Wednesday, May 30, 2012

Media Literacy and Sex


"The distorted understanding of sex the culture portrays is a massacre of life. We have to make efforts to redesign the environment of this erroneous culture." These are the words of a researcher of culture writing in the Catholic Times. He continues: "Culture is a strong tool that subtly internalizes the prevailing values of a society, which then becomes, unconsciously for most of us, the foundation for our actions."

Our children and teenagers are being bombarded with sexual stimulants, giving them a distorted understanding of sex, crammed indiscriminately into the heads of our children by the culture we have made. An example: the 'literary youth' is now referred to as the 'erotic youth'; our culture is internalizing sex to the point where sexual relations have reached the threshold of normal behavior for the young. Even though they understand, he says, how wrong this emphasis on sex is, unconsciously they tolerate it.

As a professor in a university who heard stories of students who had abortions, he decided to devote full time to the study of the culture of life. These students were not juvenile delinquents or raised in families with problems, so why, he wondered, was it so easy for them to talk about their abortions?

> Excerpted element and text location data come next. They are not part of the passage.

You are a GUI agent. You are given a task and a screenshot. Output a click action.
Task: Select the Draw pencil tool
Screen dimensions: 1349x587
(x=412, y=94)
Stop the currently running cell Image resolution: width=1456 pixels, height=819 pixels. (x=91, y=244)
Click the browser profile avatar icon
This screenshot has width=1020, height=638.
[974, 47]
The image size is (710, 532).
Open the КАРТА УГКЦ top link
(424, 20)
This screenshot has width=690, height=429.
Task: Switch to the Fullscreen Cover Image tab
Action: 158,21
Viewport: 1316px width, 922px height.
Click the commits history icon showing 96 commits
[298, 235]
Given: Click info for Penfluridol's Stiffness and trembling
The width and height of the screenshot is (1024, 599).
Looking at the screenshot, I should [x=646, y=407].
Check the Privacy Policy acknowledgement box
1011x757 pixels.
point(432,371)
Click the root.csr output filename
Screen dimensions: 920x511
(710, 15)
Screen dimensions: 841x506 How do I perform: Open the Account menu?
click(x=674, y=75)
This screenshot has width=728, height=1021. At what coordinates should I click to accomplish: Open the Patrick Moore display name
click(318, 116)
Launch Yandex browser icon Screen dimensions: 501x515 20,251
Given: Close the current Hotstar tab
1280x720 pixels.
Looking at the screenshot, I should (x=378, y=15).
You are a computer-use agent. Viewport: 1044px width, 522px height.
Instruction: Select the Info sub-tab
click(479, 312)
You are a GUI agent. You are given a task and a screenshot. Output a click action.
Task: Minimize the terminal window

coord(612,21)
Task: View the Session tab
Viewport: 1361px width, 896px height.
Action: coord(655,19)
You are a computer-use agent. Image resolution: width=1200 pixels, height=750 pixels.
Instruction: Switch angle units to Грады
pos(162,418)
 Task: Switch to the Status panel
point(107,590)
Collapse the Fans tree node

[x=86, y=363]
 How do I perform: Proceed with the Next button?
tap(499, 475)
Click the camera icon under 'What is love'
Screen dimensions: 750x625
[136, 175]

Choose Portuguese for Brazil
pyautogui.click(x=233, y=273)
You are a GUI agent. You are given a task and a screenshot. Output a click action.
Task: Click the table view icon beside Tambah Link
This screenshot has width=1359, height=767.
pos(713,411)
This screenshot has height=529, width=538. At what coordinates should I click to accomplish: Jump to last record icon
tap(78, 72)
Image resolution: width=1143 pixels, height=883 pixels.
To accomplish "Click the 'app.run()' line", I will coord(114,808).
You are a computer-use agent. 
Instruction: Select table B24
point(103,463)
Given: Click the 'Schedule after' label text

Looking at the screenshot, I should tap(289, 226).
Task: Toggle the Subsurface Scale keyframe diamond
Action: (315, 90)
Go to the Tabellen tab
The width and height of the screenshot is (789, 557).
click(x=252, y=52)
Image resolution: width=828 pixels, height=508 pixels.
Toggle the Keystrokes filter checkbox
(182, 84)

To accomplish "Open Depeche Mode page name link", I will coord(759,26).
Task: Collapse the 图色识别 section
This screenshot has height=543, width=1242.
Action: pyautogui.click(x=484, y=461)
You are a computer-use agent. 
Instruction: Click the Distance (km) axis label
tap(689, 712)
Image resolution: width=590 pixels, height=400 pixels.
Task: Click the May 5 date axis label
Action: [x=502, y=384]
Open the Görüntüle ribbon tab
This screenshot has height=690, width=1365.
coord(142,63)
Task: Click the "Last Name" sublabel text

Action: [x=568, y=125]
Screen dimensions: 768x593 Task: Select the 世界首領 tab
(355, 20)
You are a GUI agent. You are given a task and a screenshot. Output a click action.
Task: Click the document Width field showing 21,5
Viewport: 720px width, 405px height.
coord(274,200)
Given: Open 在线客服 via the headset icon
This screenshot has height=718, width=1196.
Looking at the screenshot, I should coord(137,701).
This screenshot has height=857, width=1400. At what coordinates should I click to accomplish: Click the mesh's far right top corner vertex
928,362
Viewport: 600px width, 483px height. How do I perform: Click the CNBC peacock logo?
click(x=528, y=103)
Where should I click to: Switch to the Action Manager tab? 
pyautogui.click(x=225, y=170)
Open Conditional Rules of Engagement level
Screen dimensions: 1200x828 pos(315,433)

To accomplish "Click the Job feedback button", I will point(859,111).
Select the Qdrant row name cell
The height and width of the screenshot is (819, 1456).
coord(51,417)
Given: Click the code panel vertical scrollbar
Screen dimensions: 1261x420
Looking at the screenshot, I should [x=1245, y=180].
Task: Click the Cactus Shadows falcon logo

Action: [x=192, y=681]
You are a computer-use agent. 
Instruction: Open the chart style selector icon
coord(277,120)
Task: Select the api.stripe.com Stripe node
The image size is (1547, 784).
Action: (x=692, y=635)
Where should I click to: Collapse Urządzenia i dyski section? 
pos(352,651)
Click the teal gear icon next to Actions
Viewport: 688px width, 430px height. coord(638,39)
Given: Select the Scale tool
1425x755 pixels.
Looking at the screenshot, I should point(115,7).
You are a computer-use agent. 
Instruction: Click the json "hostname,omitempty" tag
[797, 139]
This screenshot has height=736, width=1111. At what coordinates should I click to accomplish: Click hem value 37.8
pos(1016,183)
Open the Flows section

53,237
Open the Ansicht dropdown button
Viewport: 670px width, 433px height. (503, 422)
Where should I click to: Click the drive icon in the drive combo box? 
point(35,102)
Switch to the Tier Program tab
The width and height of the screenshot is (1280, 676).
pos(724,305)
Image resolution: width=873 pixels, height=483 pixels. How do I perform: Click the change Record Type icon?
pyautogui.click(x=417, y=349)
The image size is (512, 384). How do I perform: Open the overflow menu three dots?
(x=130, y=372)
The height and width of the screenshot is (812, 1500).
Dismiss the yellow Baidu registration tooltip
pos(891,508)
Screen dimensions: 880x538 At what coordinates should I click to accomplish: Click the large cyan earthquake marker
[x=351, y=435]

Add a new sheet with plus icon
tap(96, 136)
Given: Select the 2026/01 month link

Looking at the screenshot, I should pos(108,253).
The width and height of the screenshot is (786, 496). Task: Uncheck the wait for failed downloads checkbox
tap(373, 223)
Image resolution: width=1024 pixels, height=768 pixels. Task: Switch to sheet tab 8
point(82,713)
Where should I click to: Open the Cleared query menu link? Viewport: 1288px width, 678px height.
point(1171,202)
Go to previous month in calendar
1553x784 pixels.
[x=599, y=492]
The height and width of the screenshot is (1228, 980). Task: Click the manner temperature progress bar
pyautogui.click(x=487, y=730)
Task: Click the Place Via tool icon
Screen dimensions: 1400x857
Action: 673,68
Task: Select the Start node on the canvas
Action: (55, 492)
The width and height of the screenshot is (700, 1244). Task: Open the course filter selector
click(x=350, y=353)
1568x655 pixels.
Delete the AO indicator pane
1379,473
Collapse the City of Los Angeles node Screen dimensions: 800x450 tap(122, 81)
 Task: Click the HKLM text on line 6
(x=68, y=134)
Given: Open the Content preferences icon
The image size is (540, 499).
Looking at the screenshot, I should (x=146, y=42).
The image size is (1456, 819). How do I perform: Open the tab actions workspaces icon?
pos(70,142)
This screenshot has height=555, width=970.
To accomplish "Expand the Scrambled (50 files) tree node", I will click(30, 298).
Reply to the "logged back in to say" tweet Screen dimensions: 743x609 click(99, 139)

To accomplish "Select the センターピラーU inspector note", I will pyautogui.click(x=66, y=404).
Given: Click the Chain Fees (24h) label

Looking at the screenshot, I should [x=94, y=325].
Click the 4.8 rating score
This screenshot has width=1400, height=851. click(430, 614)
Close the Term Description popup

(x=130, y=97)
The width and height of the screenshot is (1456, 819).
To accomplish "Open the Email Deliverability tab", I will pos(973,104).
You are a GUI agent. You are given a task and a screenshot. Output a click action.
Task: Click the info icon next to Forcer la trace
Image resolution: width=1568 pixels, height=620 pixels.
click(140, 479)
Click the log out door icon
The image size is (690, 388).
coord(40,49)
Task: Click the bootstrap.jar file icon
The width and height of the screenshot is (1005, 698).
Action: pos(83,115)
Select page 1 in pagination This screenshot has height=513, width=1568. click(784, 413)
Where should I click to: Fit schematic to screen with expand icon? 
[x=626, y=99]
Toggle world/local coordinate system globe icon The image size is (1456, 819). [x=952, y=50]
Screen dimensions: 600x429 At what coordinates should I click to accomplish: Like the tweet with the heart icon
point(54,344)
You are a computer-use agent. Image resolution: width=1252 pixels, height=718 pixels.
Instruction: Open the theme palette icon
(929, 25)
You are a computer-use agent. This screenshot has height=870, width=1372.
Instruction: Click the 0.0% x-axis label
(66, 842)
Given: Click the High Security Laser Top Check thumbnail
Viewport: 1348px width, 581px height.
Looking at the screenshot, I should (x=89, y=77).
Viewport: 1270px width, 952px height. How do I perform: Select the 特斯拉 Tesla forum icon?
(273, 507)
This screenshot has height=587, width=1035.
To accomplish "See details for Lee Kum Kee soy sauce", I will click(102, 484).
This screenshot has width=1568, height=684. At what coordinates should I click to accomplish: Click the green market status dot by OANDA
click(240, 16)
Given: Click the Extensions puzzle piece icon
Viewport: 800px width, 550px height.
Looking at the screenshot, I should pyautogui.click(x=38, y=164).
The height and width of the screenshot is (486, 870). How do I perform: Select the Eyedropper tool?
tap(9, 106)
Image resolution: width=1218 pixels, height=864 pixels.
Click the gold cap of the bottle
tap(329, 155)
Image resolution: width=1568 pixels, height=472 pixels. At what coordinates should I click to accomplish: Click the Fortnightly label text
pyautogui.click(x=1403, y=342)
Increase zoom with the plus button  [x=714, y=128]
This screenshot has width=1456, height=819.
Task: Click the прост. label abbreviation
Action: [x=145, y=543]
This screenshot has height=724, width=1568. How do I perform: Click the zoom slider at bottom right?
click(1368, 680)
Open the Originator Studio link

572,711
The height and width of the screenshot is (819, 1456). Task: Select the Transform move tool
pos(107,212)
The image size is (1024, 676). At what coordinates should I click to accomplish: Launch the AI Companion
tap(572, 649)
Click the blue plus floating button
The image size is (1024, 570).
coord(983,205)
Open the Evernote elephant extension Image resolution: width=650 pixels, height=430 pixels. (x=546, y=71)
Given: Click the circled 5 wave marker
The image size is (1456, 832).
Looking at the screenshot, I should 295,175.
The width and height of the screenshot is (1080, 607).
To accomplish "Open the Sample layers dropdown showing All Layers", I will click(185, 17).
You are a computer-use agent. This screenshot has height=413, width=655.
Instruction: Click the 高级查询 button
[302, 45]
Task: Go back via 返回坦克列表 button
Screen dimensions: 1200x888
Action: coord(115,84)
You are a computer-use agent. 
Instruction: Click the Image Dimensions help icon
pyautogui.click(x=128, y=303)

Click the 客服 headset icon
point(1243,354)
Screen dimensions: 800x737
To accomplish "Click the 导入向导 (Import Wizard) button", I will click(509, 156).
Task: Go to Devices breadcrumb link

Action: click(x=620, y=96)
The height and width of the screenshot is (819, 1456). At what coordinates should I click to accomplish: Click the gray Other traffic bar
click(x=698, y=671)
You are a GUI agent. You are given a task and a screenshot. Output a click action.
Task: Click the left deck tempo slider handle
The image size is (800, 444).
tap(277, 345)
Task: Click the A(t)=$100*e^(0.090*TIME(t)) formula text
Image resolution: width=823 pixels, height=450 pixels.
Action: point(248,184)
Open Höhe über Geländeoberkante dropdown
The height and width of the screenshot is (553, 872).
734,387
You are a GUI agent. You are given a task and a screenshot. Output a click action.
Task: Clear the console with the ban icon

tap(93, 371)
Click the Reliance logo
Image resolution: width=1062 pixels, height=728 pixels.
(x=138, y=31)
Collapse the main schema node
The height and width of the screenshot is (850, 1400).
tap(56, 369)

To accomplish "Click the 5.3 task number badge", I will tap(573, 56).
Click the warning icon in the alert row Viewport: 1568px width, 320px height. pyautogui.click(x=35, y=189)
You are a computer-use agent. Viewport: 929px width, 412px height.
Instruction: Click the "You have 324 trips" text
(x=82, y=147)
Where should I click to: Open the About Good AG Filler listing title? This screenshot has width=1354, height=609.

To answer the question, he gave up his professorship, and without  permanent job security decided to devote himself to this work, researching and lecturing. Listening to his lectures enthusiastically, he noted, were mostly those in their 20s and 30s, who were having their eyes opened to another facet of sex that was being ignored by society and unfamiliar to many of them.

The professor does not talk only about the preciousness of life and what should be our attitude about life, but he wants his listeners to see what the media is doing by fantasizing sex and how this approach inculcates the culture of death.

He urges us to become media literate and be able to see what this unhealthy approach is doing to our society. We have to learn to see how cleverly and systematically the media has influenced the popular culture by using sex to sensationalize the way we see life.  Our efforts have to be directed to show, he says, the results of this sex culture on our society. One way of resisting this dangerous trend, he suggests, is by creating programs in the schools and churches that focus on improving our media literacy and raising our maturity in judging more effectively.